A lot of time has passed since my introductory post and I was really felling guilty that I could not spend some time to share on what I had promised.
Now that I have got some time to post, let me talk about the CLR error reporting infrastructure.
With .NET 2.0, CLR shipped with a shim which, when an application fails, would pop up the (un)famous "Send this error report to Microsoft" dialog.
Why is this important? For multiple reasons:
- It provides a consistent interface to the user. If a native application allows to create a Watson report, why should a managed application not allow me to do the same?

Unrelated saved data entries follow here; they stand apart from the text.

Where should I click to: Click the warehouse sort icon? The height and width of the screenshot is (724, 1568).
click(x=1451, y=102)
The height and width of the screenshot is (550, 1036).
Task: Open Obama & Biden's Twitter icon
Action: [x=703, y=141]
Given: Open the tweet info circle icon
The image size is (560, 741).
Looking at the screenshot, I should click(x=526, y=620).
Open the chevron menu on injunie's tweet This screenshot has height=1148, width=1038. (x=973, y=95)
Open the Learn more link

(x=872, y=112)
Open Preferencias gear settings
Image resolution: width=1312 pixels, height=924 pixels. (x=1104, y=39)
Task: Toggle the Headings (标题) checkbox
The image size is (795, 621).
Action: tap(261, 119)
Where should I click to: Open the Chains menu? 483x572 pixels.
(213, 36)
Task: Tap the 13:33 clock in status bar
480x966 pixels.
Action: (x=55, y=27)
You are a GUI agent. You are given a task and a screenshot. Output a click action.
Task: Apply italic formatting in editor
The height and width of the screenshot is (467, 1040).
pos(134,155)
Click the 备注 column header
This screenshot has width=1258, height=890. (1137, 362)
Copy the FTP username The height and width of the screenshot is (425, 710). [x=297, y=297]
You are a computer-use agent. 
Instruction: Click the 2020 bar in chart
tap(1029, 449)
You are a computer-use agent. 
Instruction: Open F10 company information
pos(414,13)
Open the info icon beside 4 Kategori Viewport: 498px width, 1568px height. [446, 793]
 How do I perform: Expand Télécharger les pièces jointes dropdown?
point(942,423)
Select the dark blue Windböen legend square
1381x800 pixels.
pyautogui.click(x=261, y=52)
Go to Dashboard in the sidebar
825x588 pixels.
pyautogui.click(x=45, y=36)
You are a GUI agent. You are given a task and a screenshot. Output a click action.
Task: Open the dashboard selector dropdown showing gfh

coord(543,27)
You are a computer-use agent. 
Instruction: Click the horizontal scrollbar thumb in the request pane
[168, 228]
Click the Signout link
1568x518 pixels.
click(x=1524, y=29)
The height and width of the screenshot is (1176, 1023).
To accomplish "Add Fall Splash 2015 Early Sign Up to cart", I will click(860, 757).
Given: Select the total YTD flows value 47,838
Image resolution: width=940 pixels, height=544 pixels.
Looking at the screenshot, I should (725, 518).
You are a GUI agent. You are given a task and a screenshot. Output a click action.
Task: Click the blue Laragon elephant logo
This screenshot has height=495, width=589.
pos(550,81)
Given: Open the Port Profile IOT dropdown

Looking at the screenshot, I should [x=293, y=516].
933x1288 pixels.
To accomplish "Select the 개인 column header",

- It allows you to report possible bugs in the CLR, as well as your/third party's code. If you look at the Watson UI, you will notice that it pops up a dialog to send this information to Microsoft. If you do opt to do this, on Vista, the Watson application will check to see if this is a known problem, If yes, it will take you to the page containing the information on how to resolve the problem. If not, the information uploaded (at your consent) might be a minidump of the process, which is then analyzed for the cause of the failure by running different heuristics. Vendors who sign up to look at their watson reports will be able to see the common (and possibly uncommon) reasons for the failure of the application.
- Every report you send to microsoft helps us to make our application better and bug-free. So next time you see THE dialog, dont hesitate to send the report. As mentioned in the one of the dialogs, no confidential information is being sent to Microsoft.
Let's write a test application which crashes(Code is attached).
using
System;
class
Test
{
public static void Main()
{
throw new Exception();
}
}

When you click on the "What data does this error report contain" link on the above dialog, you get the details. Here, it tells that the failure was due to System.Exception.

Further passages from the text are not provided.